━━━ TEXT BLOCK
Originally appeared in IPS

March 4, 2010

By Marwaan Macan-Markar

While Aung San Suu Kyi remains the most widely-known woman suppressed for her political views in Burma, the jails in that military-ruled country continue to be filled by lesser-known women dissidents being held on a range of questionable charges.

Mid-February saw the latest group of female political activists thrown into jail with a two-year prison term, including hard labour, for a “crime” they committed four months ago – donating religious literature to a Buddhist monastery, an act that the junta deemed as “disturbing the peace.”

At the time of their arrest in October 2009, Naw Ohn Hla, Myint Myint San, Cho Cho Lwin and Cho Cho Aye had also been conducting regular prayers at the landmark Shwedagon pagoda in Rangoon, the country’s former capital, to secure the release of opposition leader Suu Kyi, who has been under house arrest for over 14 of the last 20 years.

“These women were very persistent with their religious activity no matter the risks they faced, any oppression,” says Khin Ohmar, vice chairwoman of the Burmese Women’s Union (BWU), a network of democracy activists exiled in Thailand. “It is a sign of their determination and political beliefs.”

“Jailing female political activists is not going to silence them,” she revealed in a telephone interview from Mae Sot, a town along the Thai-Burmese border. “The military authorities keep repeatedly making this mistake.”

The four women prisoners bring to nearly 190 the number of female activists among the estimated 2,200 political prisoners now in Burmese jails. The women who are paying a steep price for their political beliefs include Buddhists nuns, journalists, labour rights activists and members and sympathisers of the National League for Democracy (NLD), the party that Suu Kyi heads.
━━━━━━
[EXERCISE OBJECTIVE] Continue the article on jailed women dissidents in Burma, beginning right after its final sentence. The listing after this point was taken from a separate source.
━━━ ENTRIES SHOWN
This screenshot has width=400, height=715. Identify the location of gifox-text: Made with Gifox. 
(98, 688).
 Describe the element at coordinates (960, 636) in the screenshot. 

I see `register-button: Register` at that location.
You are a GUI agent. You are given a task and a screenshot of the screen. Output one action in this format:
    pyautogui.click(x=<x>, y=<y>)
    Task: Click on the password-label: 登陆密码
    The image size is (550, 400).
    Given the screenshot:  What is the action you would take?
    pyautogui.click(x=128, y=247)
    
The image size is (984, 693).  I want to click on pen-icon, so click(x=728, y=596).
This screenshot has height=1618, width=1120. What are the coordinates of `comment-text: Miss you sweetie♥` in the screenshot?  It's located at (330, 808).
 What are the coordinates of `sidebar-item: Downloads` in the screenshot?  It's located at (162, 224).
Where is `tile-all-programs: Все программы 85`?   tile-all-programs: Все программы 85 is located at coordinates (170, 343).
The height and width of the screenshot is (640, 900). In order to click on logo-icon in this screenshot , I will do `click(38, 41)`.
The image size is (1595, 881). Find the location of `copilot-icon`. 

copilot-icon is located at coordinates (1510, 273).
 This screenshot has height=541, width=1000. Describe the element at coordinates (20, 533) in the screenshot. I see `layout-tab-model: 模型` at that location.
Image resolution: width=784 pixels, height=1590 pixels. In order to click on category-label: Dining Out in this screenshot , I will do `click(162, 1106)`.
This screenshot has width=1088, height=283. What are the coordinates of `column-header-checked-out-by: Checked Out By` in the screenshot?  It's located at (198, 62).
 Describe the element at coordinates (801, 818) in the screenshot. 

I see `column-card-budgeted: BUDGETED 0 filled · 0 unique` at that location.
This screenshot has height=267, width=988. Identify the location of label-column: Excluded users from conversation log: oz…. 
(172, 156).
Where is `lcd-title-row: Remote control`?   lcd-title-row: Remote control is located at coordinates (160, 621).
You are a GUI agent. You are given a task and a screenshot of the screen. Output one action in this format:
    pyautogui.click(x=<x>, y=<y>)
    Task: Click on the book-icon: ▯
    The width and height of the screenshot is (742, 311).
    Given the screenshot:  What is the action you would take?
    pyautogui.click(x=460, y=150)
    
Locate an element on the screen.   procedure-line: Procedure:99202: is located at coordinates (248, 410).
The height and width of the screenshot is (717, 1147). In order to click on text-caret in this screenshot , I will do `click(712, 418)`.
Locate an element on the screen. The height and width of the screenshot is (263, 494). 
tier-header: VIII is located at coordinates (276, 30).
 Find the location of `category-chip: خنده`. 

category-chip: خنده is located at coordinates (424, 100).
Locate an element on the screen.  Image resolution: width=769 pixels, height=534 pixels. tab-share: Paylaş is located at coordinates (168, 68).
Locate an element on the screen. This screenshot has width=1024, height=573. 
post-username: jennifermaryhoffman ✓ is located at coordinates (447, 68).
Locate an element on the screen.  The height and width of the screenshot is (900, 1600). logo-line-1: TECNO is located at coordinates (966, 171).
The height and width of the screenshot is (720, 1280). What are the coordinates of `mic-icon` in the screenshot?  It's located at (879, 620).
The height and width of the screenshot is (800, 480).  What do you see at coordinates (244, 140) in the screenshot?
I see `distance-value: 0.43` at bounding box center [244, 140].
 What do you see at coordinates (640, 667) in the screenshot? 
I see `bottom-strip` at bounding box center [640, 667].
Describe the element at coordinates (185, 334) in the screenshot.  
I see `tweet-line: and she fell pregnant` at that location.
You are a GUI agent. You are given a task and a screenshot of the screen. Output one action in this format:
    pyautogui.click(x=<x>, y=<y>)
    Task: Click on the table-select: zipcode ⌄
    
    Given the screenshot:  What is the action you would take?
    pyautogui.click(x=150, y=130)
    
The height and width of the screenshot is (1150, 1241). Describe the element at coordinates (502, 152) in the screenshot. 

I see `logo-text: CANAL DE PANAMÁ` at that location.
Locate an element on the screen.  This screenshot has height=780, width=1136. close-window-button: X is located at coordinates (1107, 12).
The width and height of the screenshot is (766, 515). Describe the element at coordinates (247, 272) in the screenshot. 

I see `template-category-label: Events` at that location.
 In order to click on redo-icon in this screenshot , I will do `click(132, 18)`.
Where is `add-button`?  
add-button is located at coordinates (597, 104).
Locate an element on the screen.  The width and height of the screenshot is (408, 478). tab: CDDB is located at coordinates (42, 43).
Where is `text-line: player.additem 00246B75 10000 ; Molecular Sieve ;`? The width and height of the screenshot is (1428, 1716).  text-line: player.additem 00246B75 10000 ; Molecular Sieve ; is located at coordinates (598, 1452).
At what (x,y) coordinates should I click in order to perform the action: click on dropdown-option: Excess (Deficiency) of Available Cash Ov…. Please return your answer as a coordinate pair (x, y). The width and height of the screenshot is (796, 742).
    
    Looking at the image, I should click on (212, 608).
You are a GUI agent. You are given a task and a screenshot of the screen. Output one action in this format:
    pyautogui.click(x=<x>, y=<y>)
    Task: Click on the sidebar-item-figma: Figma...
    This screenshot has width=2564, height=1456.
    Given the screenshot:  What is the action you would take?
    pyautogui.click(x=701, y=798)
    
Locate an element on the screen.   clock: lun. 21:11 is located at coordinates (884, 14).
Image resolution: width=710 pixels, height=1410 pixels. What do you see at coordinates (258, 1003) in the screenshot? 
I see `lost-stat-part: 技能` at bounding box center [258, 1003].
━━━━━━
[YOUR RESPONSE]
Nilar Thein, a former university student leader, is among them. She was condemned to a 65-year prison sentence in November 2008 for her prominent role in a peaceful protest movement in September 2007 that saw thousands of Buddhist monks come on the side of the oppressed and launch street protests.

Hla Hla Win was given a 20-year-prison sentence on Dec. 31 last year for her work as an “undercover journalist” who fed information from inside Burma, or Myanmar, as it is also known, to the Democratic Voice of Burma (DVB), an Oslo-based news organisation of exiled Burmese journalists.

Others such as the 54-year-old Cho Mar Htwe, who was released in September 2009 after languishing in jail for 11 years, was condemned for something more simpler – bringing to the NLD office a faxed letter from Japan that called for the release of Suu Kyi and all political prisoners.

The trauma of a long jail term has not dimmed Cho Mar Htwe’s commitment to remain politically engaged. “Even though I have been in prison for 11 years, I want to be involved in politics,” she said through a translator from Mae Sot, the Thai town she had fled to a month after being freed. “Other female political activists I left behind feel this way. They want to make a change even if there is a threat of jail.”

Women in the border areas of the South-east Asian nation, which are home to the country’s ethnic minority communities, have displayed a similar spirit and have paid a heavy price for it, revealed the global rights lobby Amnesty International (AI) in a recent report.

Buddhist nuns in western Rakhine State, a female activist protesting against the flawed May 2008 referendum to approve the new constitution in the eastern Karenni State and girls from the northern Kachin State accused of having informed the international media about being raped by Burmese soldiers are among the victims of repression, stated Amnesty in its February report.

“A young Karenni woman told Amnesty International how she and her friends in the Kayan New Generation Youth group were arrested by the authorities for their peaceful anti-referendum activism on May 10 (2008),” notes the 66-page report, entitled ‘The Repression of Ethnic Minority Activists in Myanmar’.

“We documented accounts of women in these ethnic areas taking a leading role in political activity,” says Benjamin Zawacki, the Burma researcher for AI. “And there is evidence of these women activists being repressed for it.”

A woman from the Kachin minority was arrested after she led a signature campaign against the construction of a dam in the Kachin State, Zawacki said in an interview. “They (the junta) are not soft on women.”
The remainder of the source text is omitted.